Y variable. As a results PLSR becomes PCR if it ignores the response during the pro-

cess of creating components to explain observed variability. In constructing the principal components of X, the PLSR algorithm iteratively maximizes the strength of the relation of successive pairs of X and Y component scores by maximizing the covariance of each X-score with the Y variables. Because of its general strategy, PLSR is sometimes called Projection to Latent Structures in the natural sciences (Abdi, 2010). The distinct advantage of both methods lies in their use of linear combinations which leads to models that are able to fit the response variable with fewer components. We however note that whether or not this reduction ultimately translates into a more parsimonious model, in terms of its practical use,

depends on the context. While PCR is a popular technique among social scientists, PLSR enjoys large popularity among the natural sciences particularly in chemommetrics (compu- tational chemistry) where it is heavily used in chemical analysis following developments in spectroscopy (many highly correlated predictors) since the 1970s (Mevik and Wehrens, 2007). PLSR is a generalized multivariate statistical technique with ability to model multiple predictors as well as multiple responses, handle multicollinearity among predictors and help make stronger predictions by creating independent components/latent variables directly on the basis of cross-products involving the response variable/s. Some of its limitations include greater difficulty of interpreting the loadings of the independent latent variables (which are based on X−Y cross-product relations, not based as in common factor analysis on covariances among the manifest predictors).
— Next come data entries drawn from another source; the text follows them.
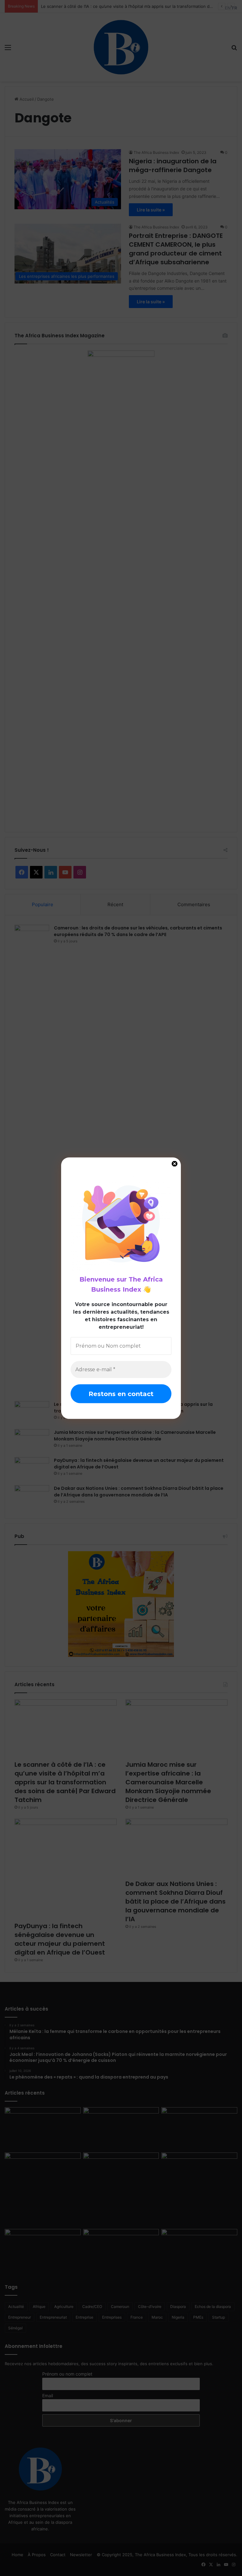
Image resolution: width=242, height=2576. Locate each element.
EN (228, 7)
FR (234, 7)
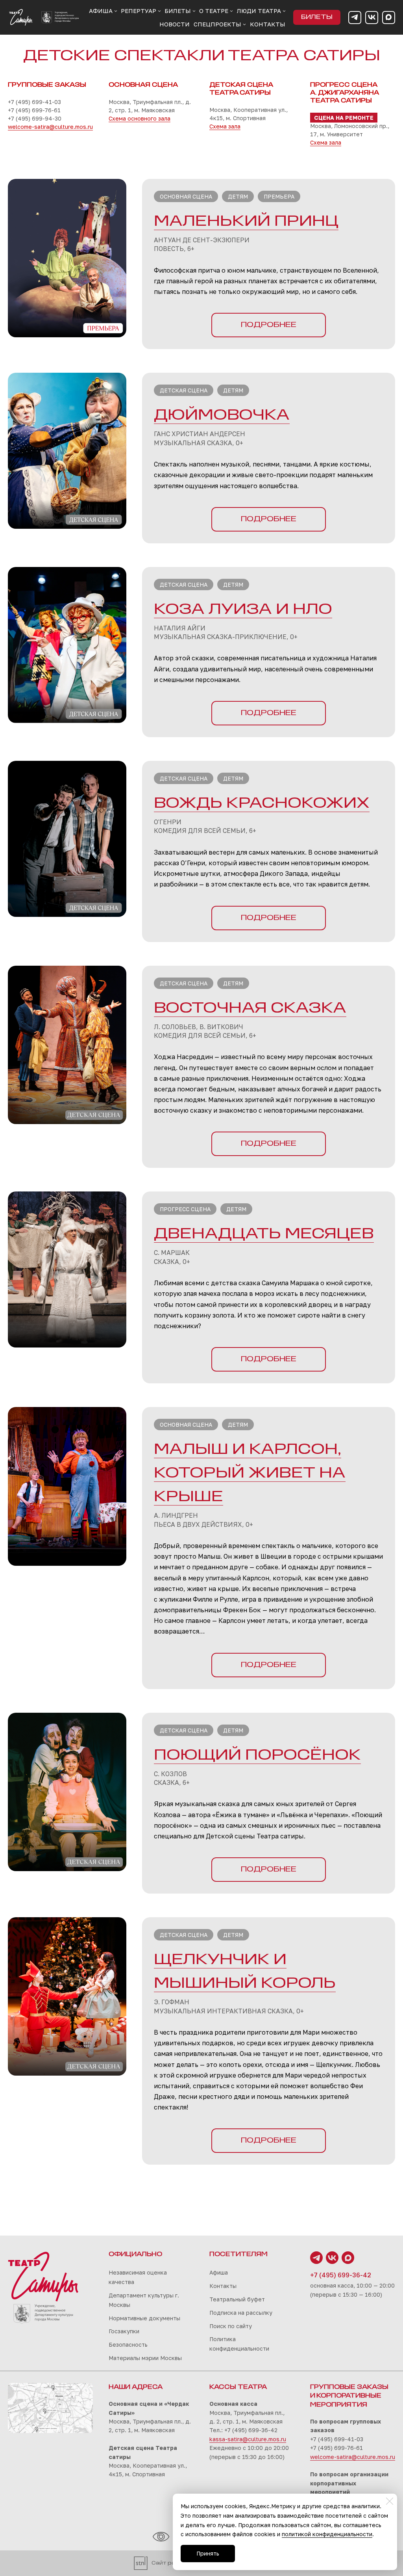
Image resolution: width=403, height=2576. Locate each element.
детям (238, 196)
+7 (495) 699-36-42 (340, 2275)
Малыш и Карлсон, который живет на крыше (250, 1473)
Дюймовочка (222, 416)
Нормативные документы (144, 2318)
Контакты (223, 2285)
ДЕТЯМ (238, 1424)
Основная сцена (186, 196)
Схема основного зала (139, 118)
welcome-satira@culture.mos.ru (50, 126)
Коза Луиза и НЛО (243, 610)
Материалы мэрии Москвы (145, 2358)
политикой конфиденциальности (327, 2534)
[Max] (388, 17)
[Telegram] (354, 17)
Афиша (218, 2272)
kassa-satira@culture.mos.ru (247, 2439)
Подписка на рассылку (240, 2312)
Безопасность (128, 2344)
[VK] (371, 17)
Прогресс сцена (185, 1209)
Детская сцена (183, 390)
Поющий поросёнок (257, 1756)
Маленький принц (246, 222)
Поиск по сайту (230, 2326)
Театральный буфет (237, 2299)
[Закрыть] (389, 2501)
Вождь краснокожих (262, 804)
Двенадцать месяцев (264, 1234)
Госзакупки (124, 2331)
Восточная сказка (250, 1009)
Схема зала (224, 126)
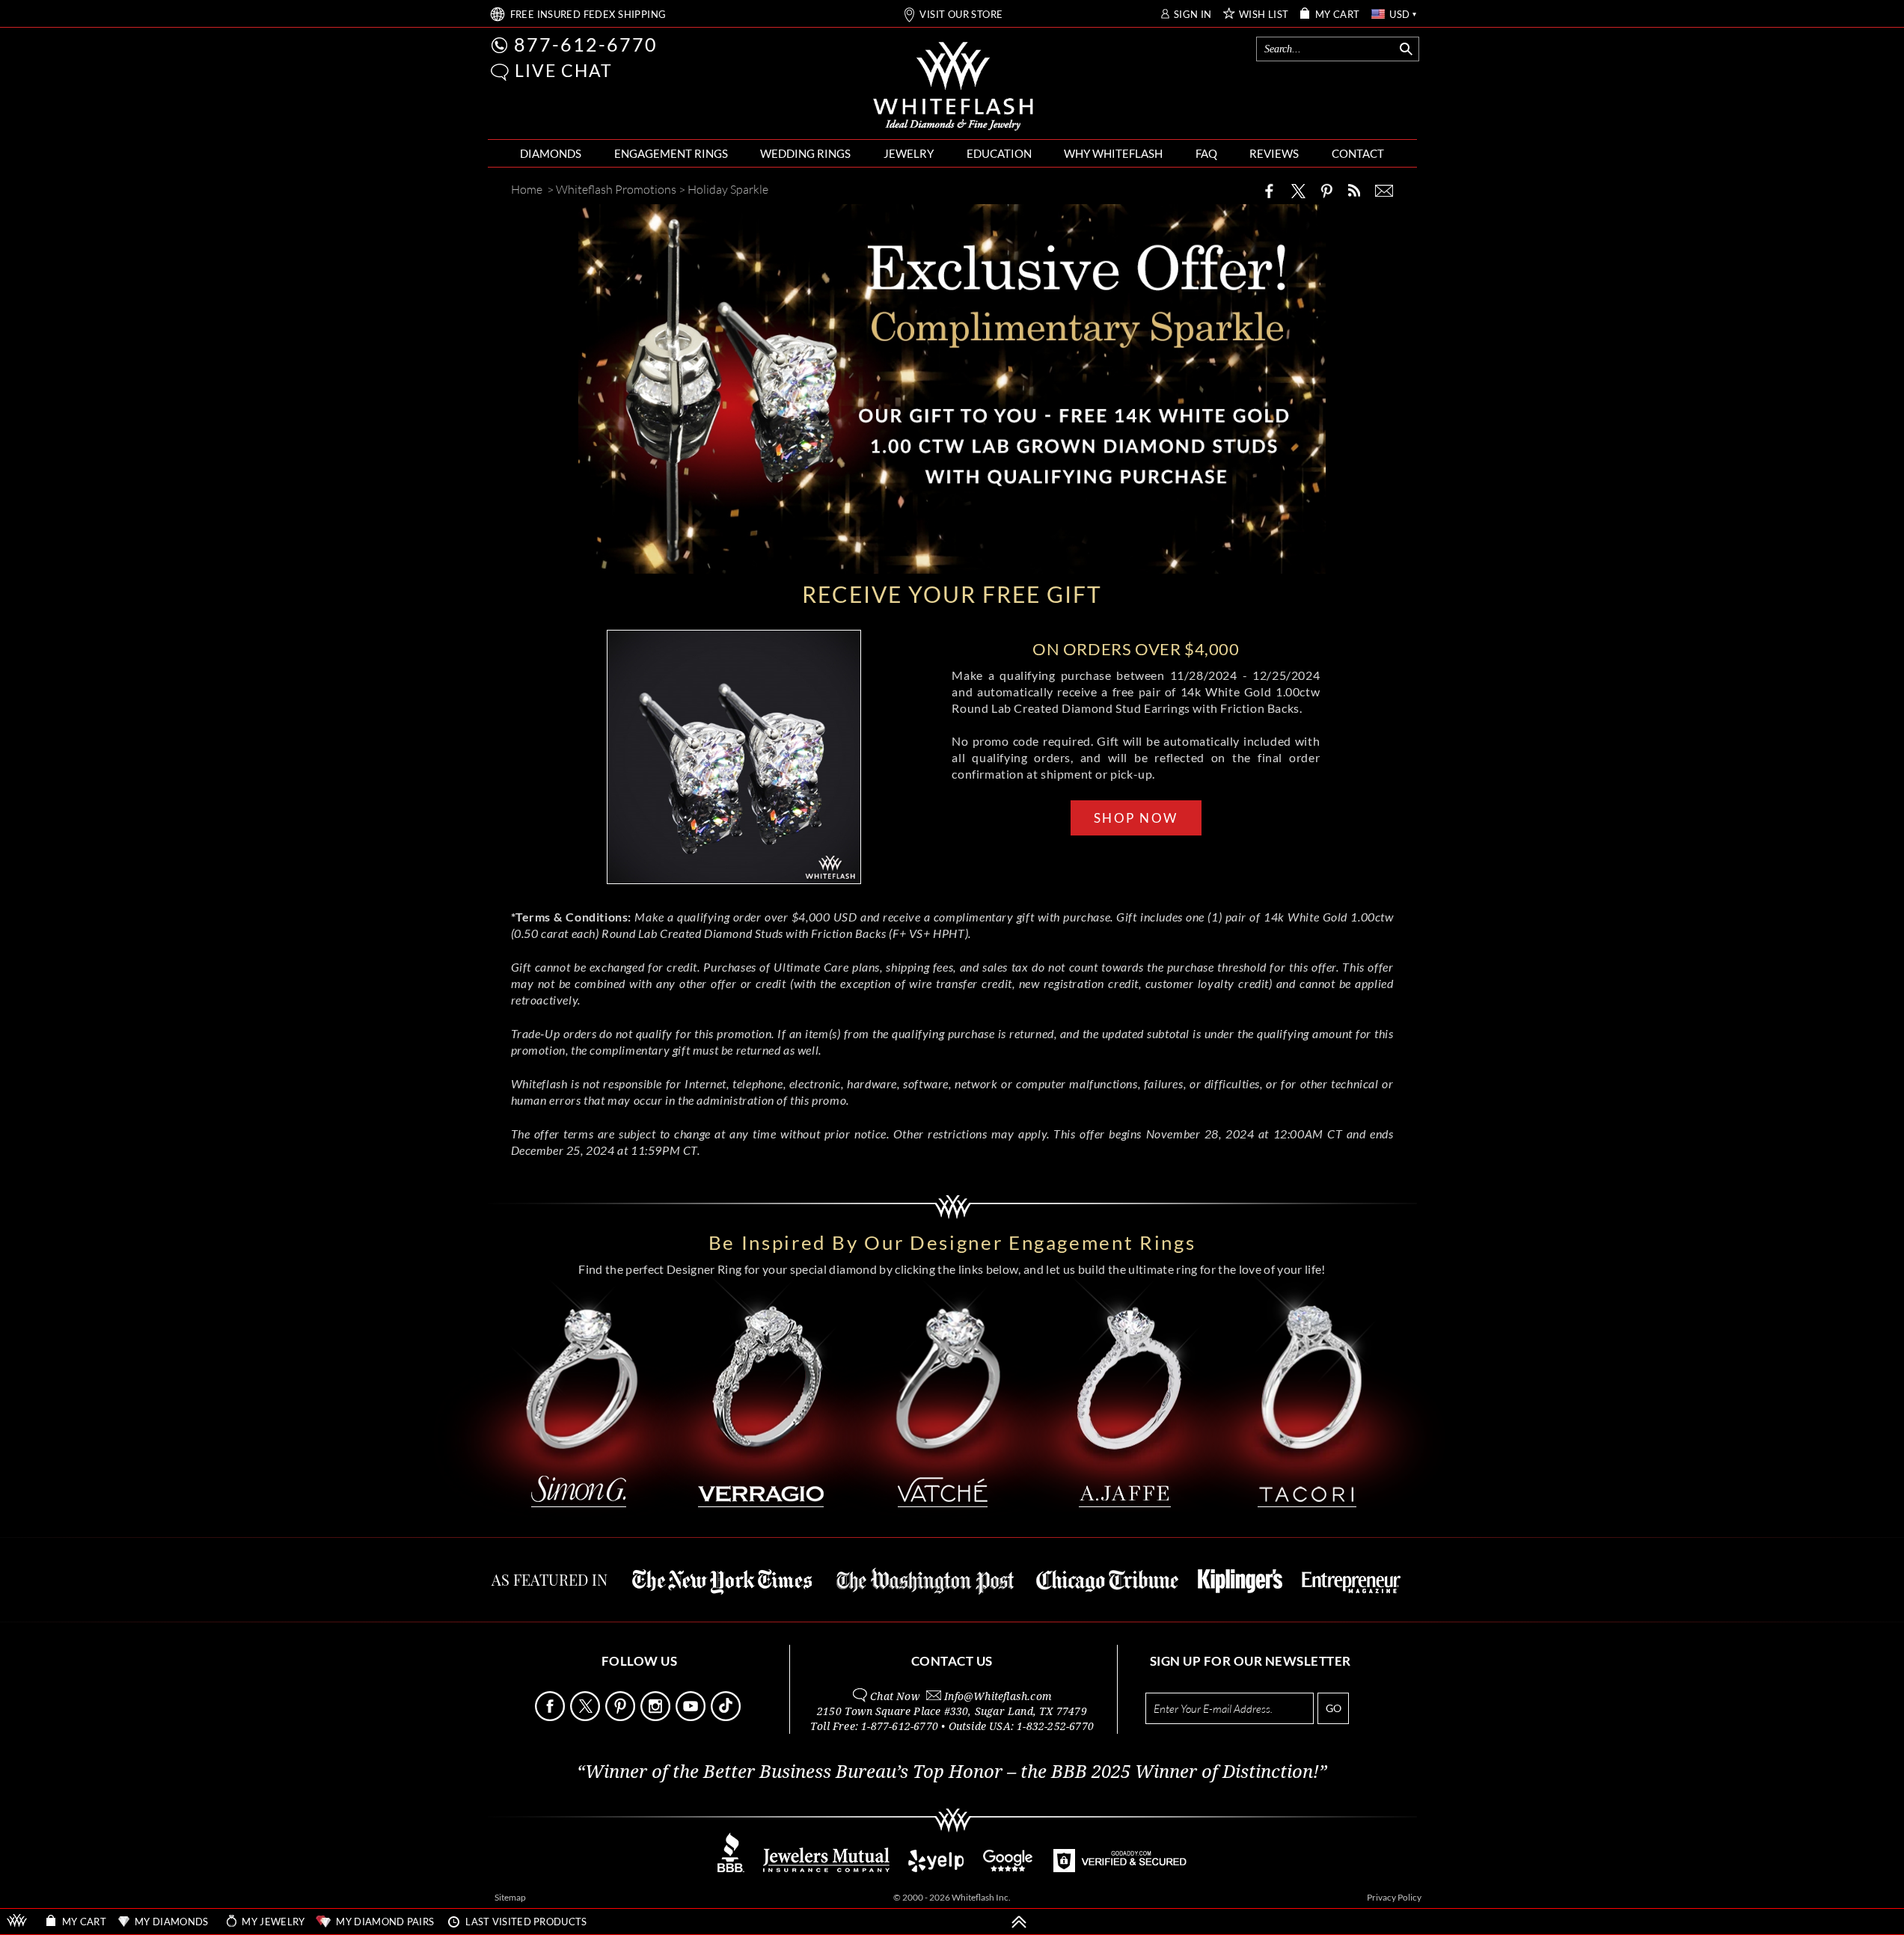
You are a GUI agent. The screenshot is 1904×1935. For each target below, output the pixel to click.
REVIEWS (1274, 153)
The mix of advantages and disadvantages makes PLSR more appealing as a predictive technique and not as an interpretive technique tool.

Theoretically PLSR should have an advantage over PCR but in most situations in practice both methods achieve similar prediction accuracies (Wold et al., 2001). While PLSR usually needs fewer latent variables than PCR (i.e. with the same number of latent variables) and will cover more of the variation in the response Y , PCR will cover more of the variances in predictor/s X. Frank and Friedman (1993) showed that both PCR and PLSR behave very similar to ridge regression (next section). Although Hastie et al. (2009) showed that both PCR and PLSR behave as shrinkage methods (next section), in some cases PLSR seems to increase the variance of individual regression coefficients, an observation which may mean that PLSR is not always better than PCR. PLSR can be implemented as a regression model to predict one or more responses from a set of one or more predictors using pls package in R software (Mevik and Wehrens, 2007).